Ed è forse qui il vero colpo di
scena di tutto il film, Skyfall è la tenuta di famiglia dei Bond, dei suoi
genitori, di cui sul finire si vedranno le lapidi con i loro nomi scritti
sopra, ma di cui non si saprà il perché della loro morte. È Skyfall il suo più
grande segreto, il luogo dove tutto ebbe inizio, è Skyfall la fine.
Così viene abbastanza spontaneo
il confronto o quantomeno l’assonanza con un’altra trilogia conclusasi
quest’anno, quella di Batman.
Così come in Batman abbiamo visto
le origini di Bond, almeno quelle professionali, li abbiamo visti cadere e li
abbiamo visti risorgere.
Con Skyfall come ho detto
all’inizio, tutto finisce per poter iniziare nuovamente.
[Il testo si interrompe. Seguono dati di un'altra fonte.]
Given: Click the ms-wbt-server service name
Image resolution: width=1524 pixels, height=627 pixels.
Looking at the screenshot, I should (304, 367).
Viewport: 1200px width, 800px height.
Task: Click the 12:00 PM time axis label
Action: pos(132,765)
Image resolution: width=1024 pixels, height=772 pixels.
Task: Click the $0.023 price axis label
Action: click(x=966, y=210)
Un nuovo Q, un nuovo
M. Conosciamo, o meglio, ri-conosciamo la nuova Signorina Moneypenny. E una
promessa, Bond tornerà.
Per un film che non doveva
nemmeno vedere la luce a causa della crisi economica e del quasi fallimento della casa di produzione non è andata poi così
male, sebbene sia arrivato sugli schermi con qualche anno di ritardo.
Probabilmente non sarà uno dei migliori di sempre ma nemmeno uno dei peggiori.
Resta però l’amaro in bocca per quello che sarebbe potuto essere magari tenendo
anche per i due episodi successivi a Casinò Royale Martin Campbell anche
rivoluzionando la tradizione che impone un regista diverso per ogni film di
Bond. Ne esce un film mediocre e a tratti noioso, con un Javier Bardem biondo che fa un cattivo alla vecchia maniera, di quelli che dopo un po' ti rompono le palle.
Di una cosa però sono certo, Daniel Craig è senza dubbio il migliore Bond di tutti i tempi.